Figure 4. Lung-resident Mks respond to acute thrombocytopenia.

(A) Mice were given CFSE o.p. and LPS or PBS i.p. LPS reduced platelet, but not Mk, counts and increased lung-derived platelets (n = 3–5 per group; results are representative of 2 independent experiments). (B) IFN-γ had no effect on platelet counts or CFSE⁺ platelets (n = 5 per group, representative shown from 2 independent experiments). (C) PF4^Cre-iDTR mice treated with DT had reduced platelet counts (n = 5–9 per group from 2 independent experiments) and increased CFSE⁺ lung-derived platelets (n = 5 per group; results are representative of 2 independent experiments). DT treatment reduced BM and lung total Mks as well as CFSE⁺ Mks on day 2 after DT administration (n = 5 per group; results are representative of 2 independent experiments). (D) CFSE⁺ Mks relative to total Mks in control mice increased on day 7 after DT when Mk and platelet counts were recovered (n = 5 per group; results are representative of 2 independent experiments).
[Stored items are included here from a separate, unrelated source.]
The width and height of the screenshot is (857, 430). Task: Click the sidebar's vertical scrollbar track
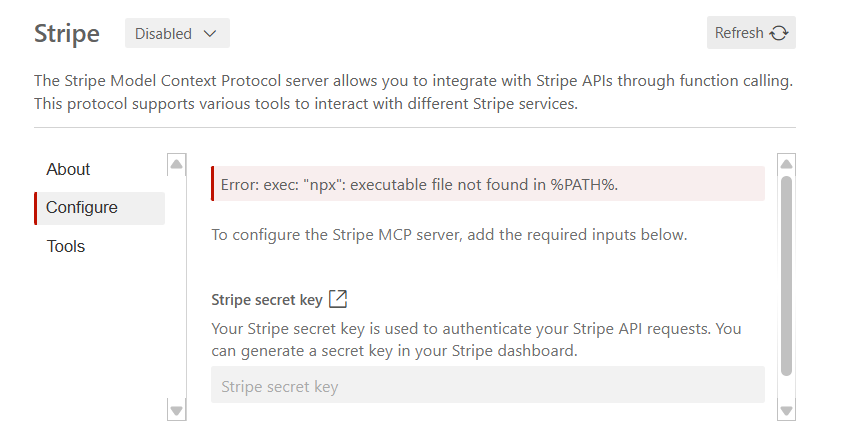click(177, 290)
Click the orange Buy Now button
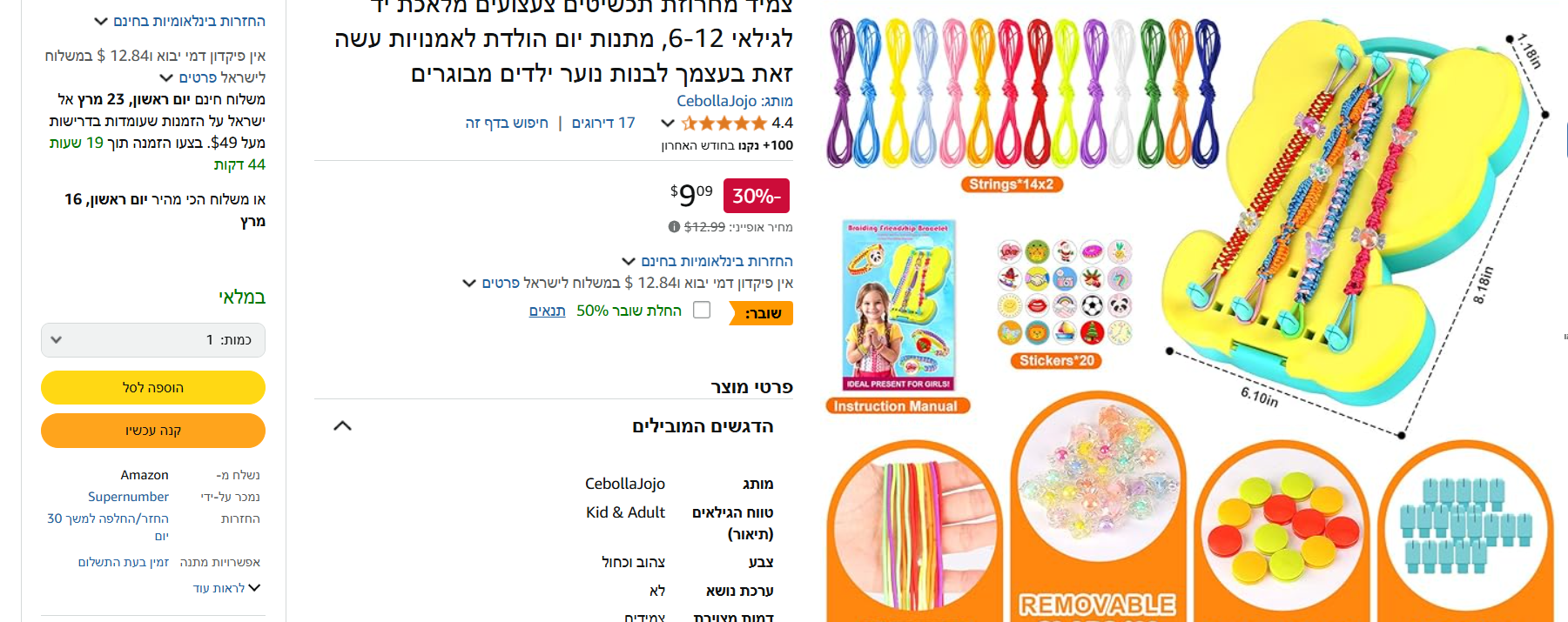1568x622 pixels. click(153, 431)
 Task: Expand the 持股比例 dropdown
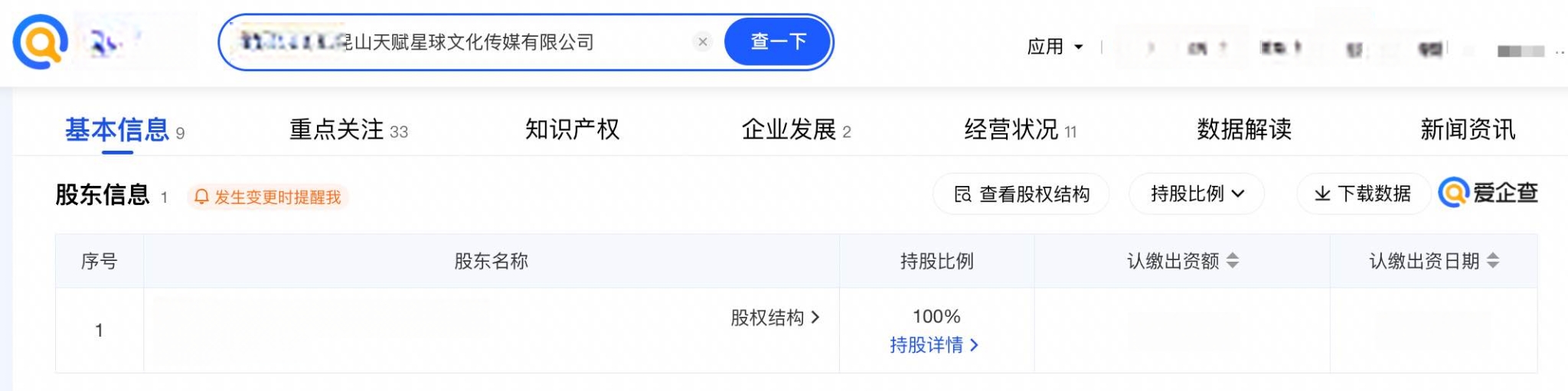(1197, 194)
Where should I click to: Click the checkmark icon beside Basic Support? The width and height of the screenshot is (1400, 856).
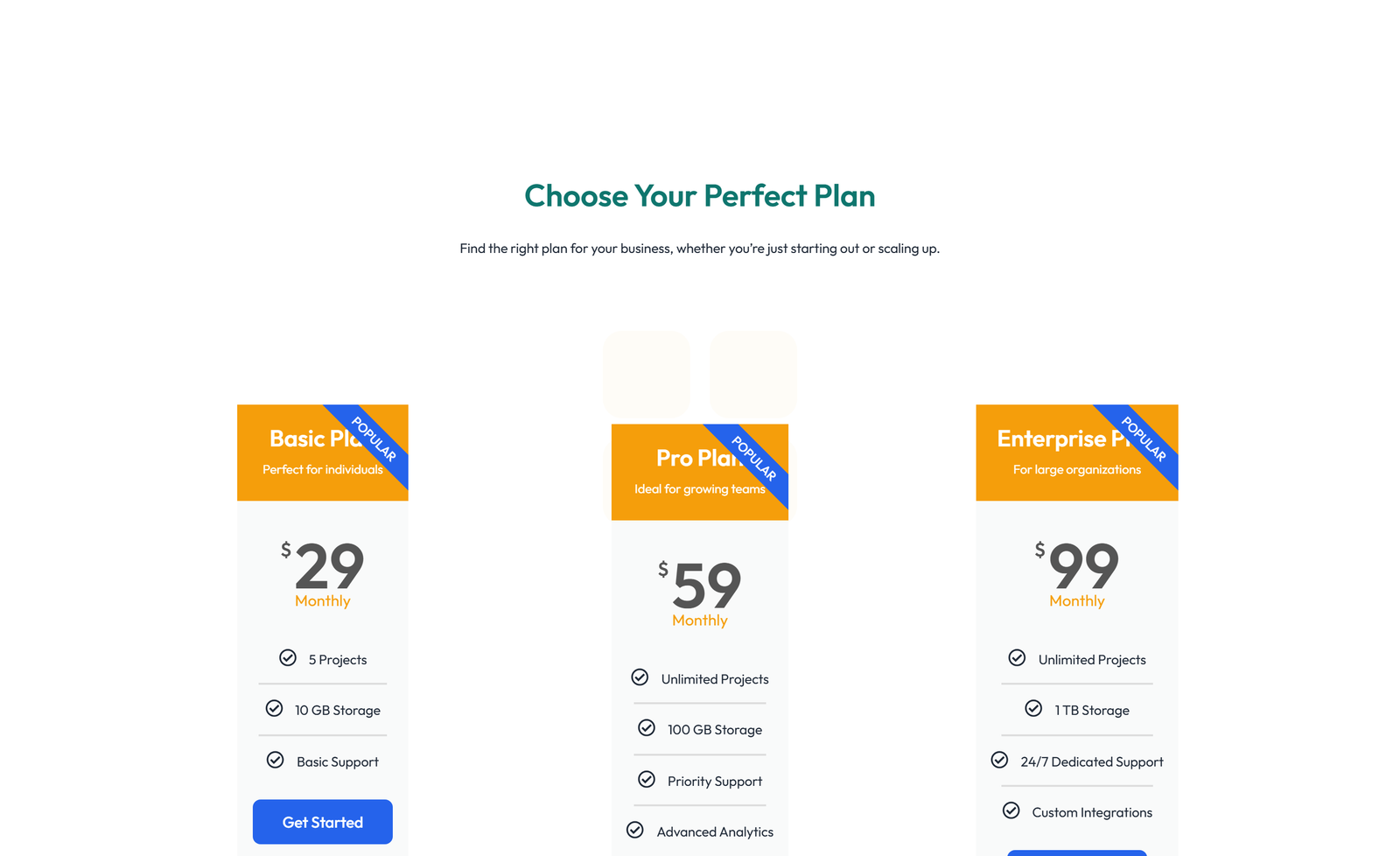point(276,760)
Data indicate the mean ± SEM. *P < 0.05, **P < 0.01, ***P < 0.001, and ****P < 0.0001; (A and C) platelet count: multiple t tests with Holm-Šidák multiple-comparison correction; CFSE percentage and CFSE normalized: unpaired, 2-tailed t test; Mks: 2-way ANOVA with Tukey’s multiple-comparison correction; CFSE⁺ Mks: unpaired, 2-tailed t test; (B) unpaired, 2-tailed t tests; (D) Mks: 2-way ANOVA CFSE⁺ Mks: unpaired, 2-tailed t test.